DIRECTIONS:
Only the lines from the line with "Remove the TFS destination tag" through the end of the records belong in your reply, copied exactly, with every picture left out.

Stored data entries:
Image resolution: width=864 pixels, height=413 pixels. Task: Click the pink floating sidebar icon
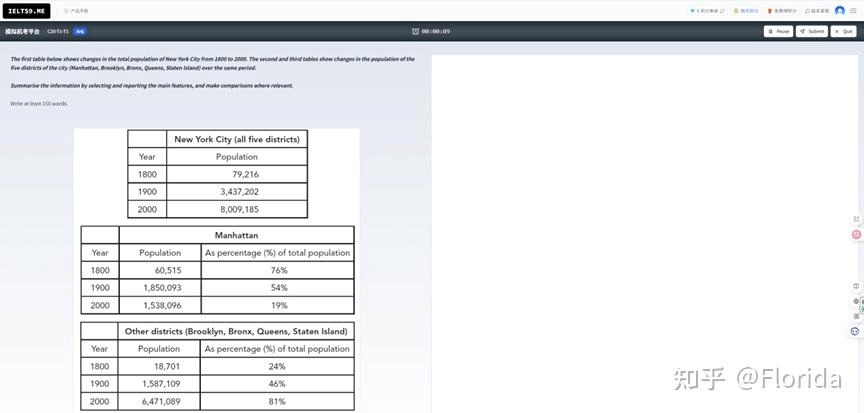[x=856, y=234]
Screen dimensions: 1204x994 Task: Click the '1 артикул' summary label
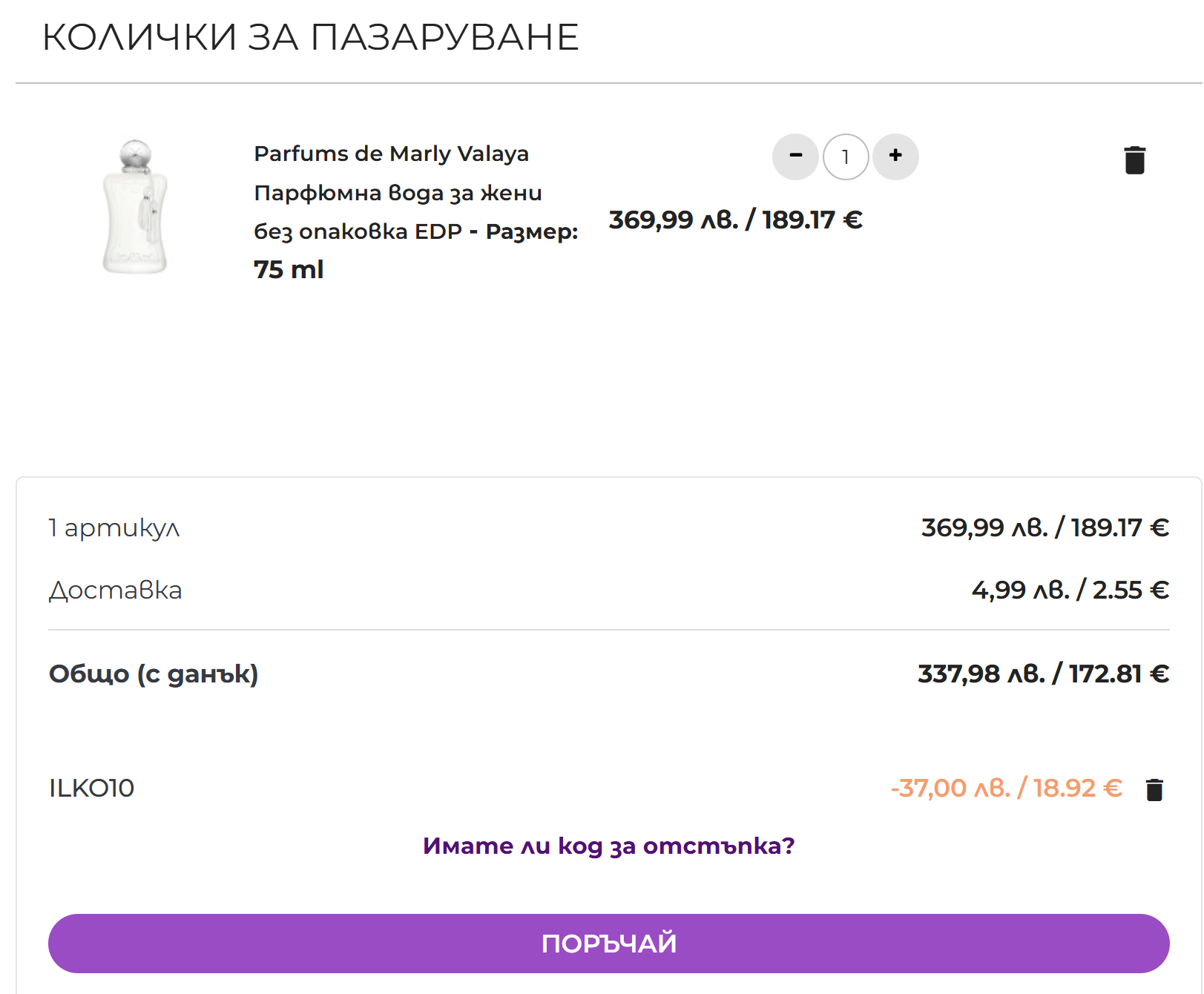coord(114,528)

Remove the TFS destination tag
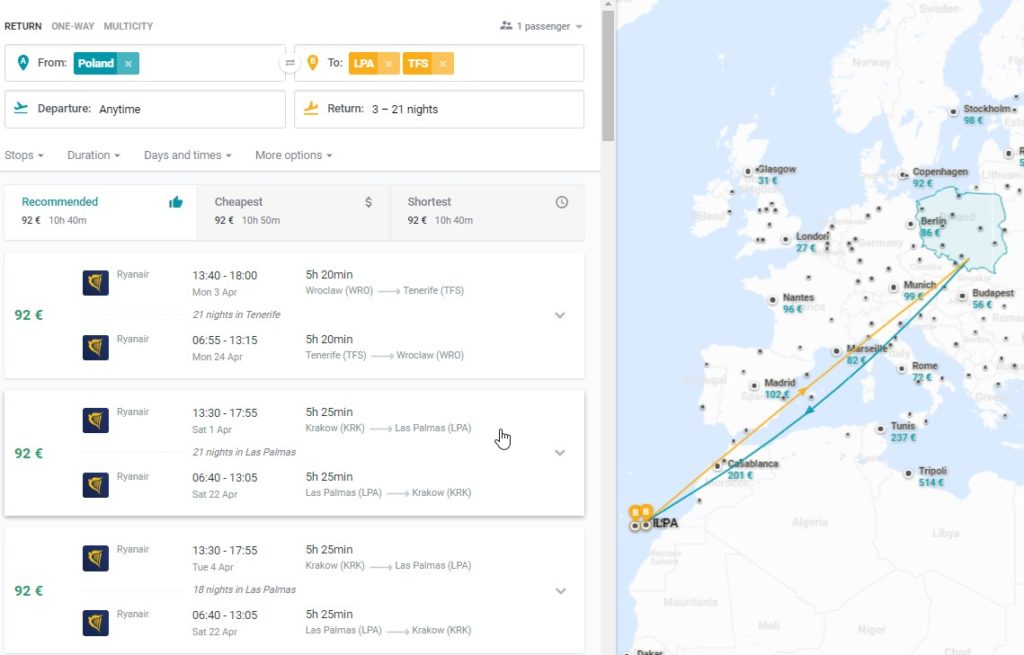coord(443,63)
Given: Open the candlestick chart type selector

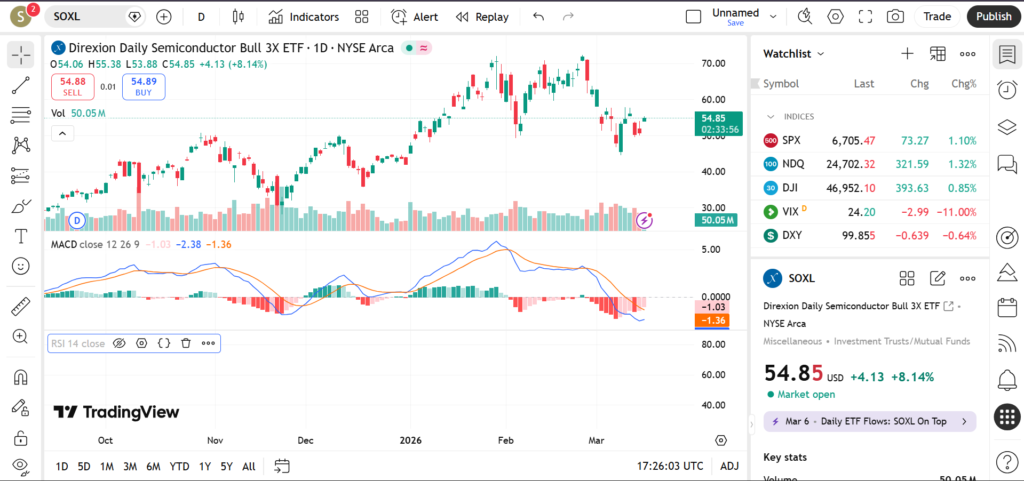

REPLY TO THE TASK:
Remove the TFS destination tag
coord(443,63)
Given: Open the candlestick chart type selector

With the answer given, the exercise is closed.